The letter, dated September 26, read: “The attention of the Ministry has been drawn to media reports on the proposed nationwide strike action by the Nigerian Labour Congress, NLC, and Trade Union Congress, TUC, scheduled to commence on 3rd October 2023.

“You are kindly invited to recall the antecedence of previous steps/actions on this matter, particularly the exchange of correspondence between this office and your firm, before and after the nationwide ‘action/protest’ declared by the NLC on 2nd August 2023.

“Whilst your clients had maintained that the nationwide protest by NLC is in furtherance of its constitutional right to embark on protests, the Ministry has repeatedly advised on the need to advise your clients to refrain from resorting to self-help and taking actions capable of undermining subsisting orders of a court of competent jurisdiction.

“It is also to be recalled that based on the conduct of the said nationwide action/protest, this Office instituted contempt proceedings against the labour leaders.

“However, upon the intervention of the President and National Assembly, coupled with the decision of the labour unions to discontinue their action/protest, the contempt proceedings were not prosecuted further.


“This was advisedly done to enable the government and labour union engage in further negotiations without any form of encumbrances.

“However, in its Communique issued at the end of its National Executive Council meeting on 31st August 2023, NLC resolved to embark on a total and indefinite shutdown of the nation within 14 working days or 21 days from 31st August 2023.
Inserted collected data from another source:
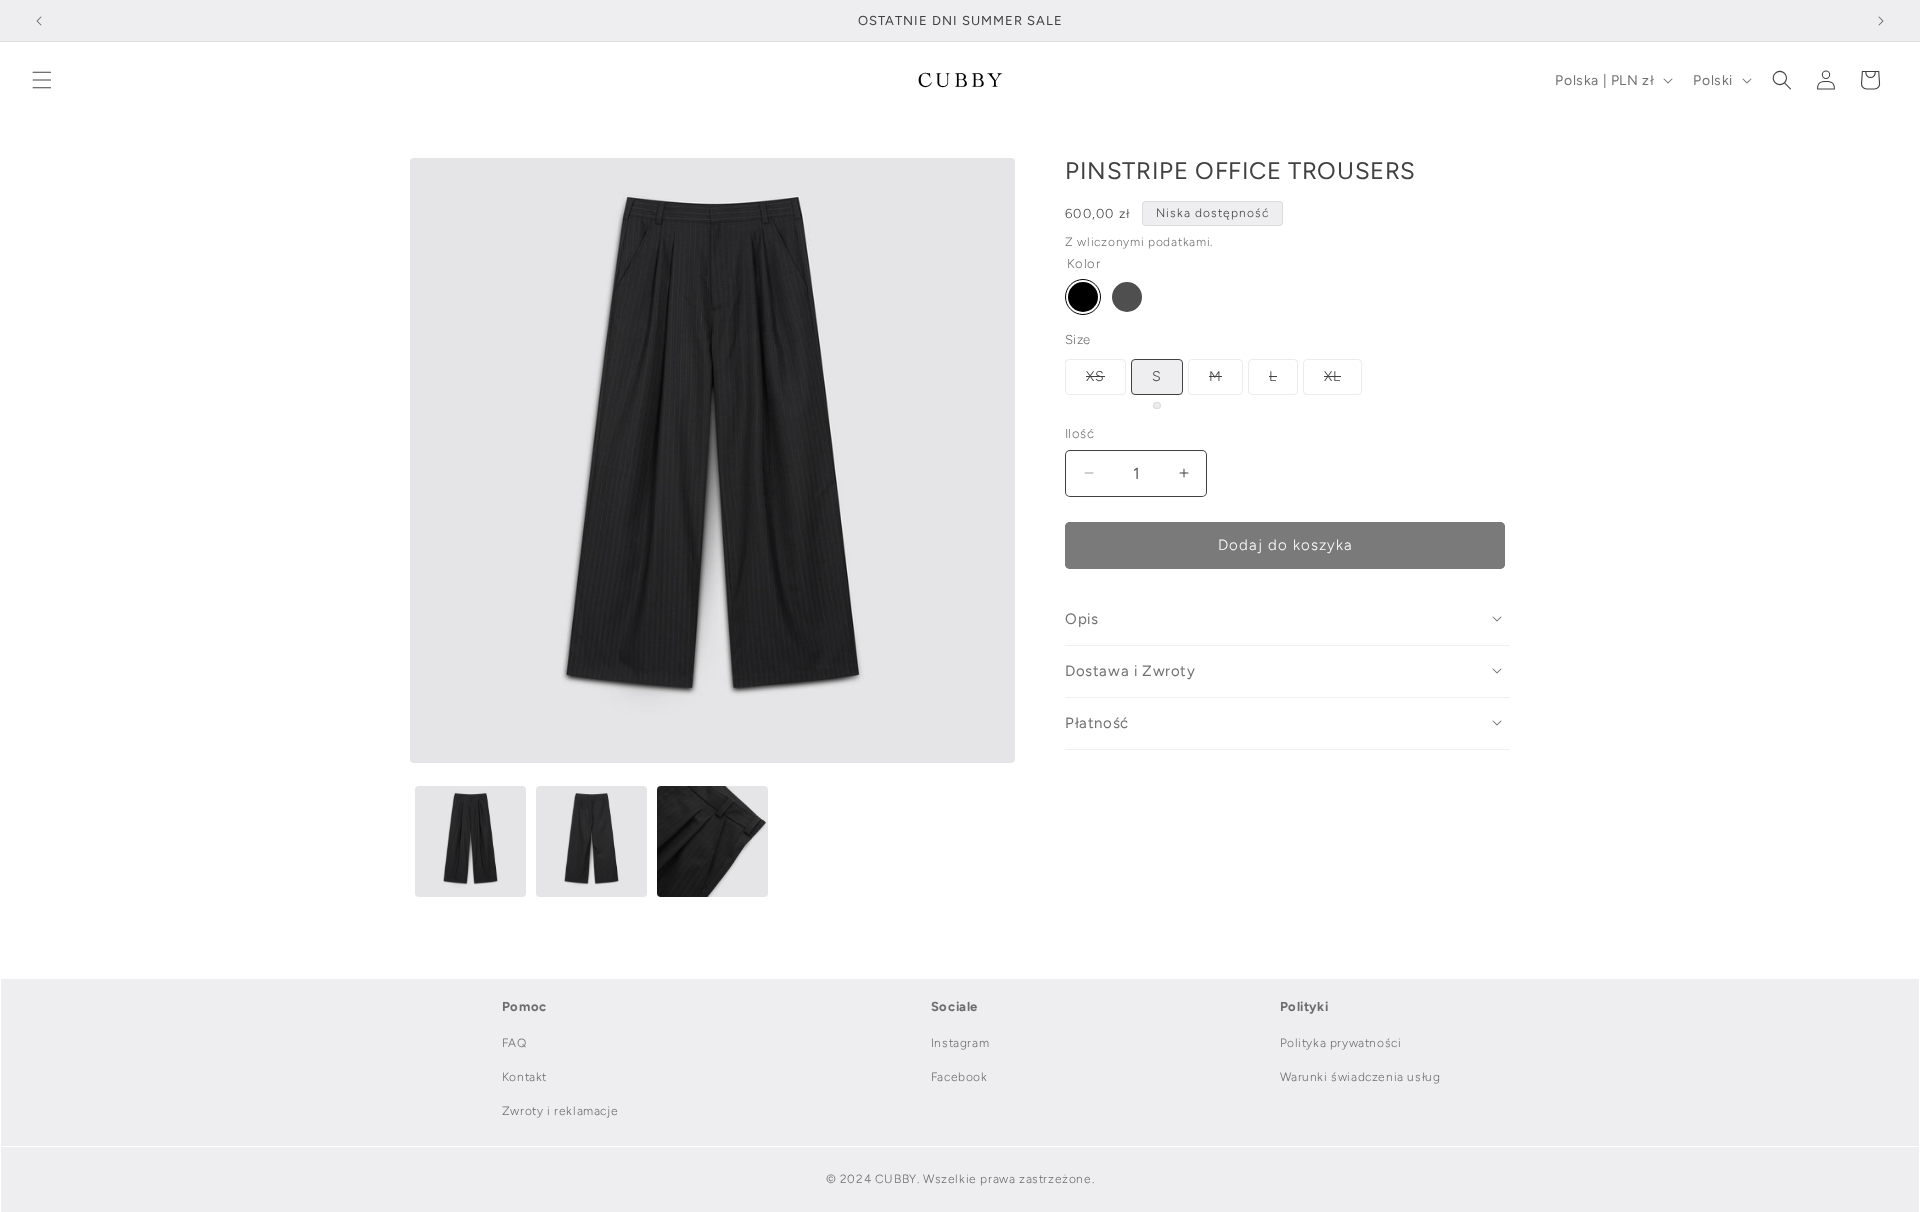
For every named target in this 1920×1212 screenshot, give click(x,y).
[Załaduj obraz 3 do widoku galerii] (712, 841)
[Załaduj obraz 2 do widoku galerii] (591, 841)
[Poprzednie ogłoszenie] (39, 21)
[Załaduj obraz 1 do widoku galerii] (470, 841)
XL (1343, 381)
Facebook (959, 1077)
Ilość (1079, 433)
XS (1106, 381)
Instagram (960, 1043)
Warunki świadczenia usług (1360, 1077)
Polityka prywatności (1341, 1043)
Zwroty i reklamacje (560, 1111)
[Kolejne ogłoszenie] (1881, 21)
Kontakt (524, 1077)
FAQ (514, 1043)
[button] (42, 80)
“Also on 26th September 2023, the Presidents of NLC and TUC, jointly issued a communiqué stating that organised labour had resolved, ‘to embark on an indefinite and total shutdown of the nation beginning on zero hours Tuesday, the 3rd day of October, 2023.’
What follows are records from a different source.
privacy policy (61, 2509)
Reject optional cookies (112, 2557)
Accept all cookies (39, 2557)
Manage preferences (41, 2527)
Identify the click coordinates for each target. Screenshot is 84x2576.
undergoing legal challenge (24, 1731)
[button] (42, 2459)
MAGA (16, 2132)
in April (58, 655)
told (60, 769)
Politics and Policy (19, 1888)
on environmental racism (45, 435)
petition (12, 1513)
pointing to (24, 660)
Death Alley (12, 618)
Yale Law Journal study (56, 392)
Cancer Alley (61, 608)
“From a review of the contents of the above communiques and available media reports, the proposed strike action is premised principally in furtherance of issues connected with the removal of fuel subsidy, hike in fuel price and consequential matters of making provisions for palliatives and workers welfare.

“These are undoubtedly issues that have been submitted to the National Industrial Court for adjudication.


“Therefore, the proposed strike action is in clear violation of the pending interim injunctive order granted on 5th June 2023 restraining both Nigeria Labour Congress and Trade Union Congress from embarking on any industrial action/or strike of any nature, pending the hearing and determination of the pending Motion on Notice.

“We wish to reiterate that a court order, regardless of the opinion of any party on it, remains binding and enforceable until set aside.

“It is the expectation of the public that the labour unions would lead in obedience and observance of court orders and not in its breach.”

The Minister of Labour and Employment, Chief of Staff to the President, National Security Adviser, Inspector-General of Police and the Director-General, State Security Services, DSS, were copied.

Recall that the labour unions had vowed to enforce an indefinite nationwide strike action from October 3, following Federal Government’s failure to address the economic hardship that Nigerians are currently facing owing to its unplanned removal of fuel subsidy.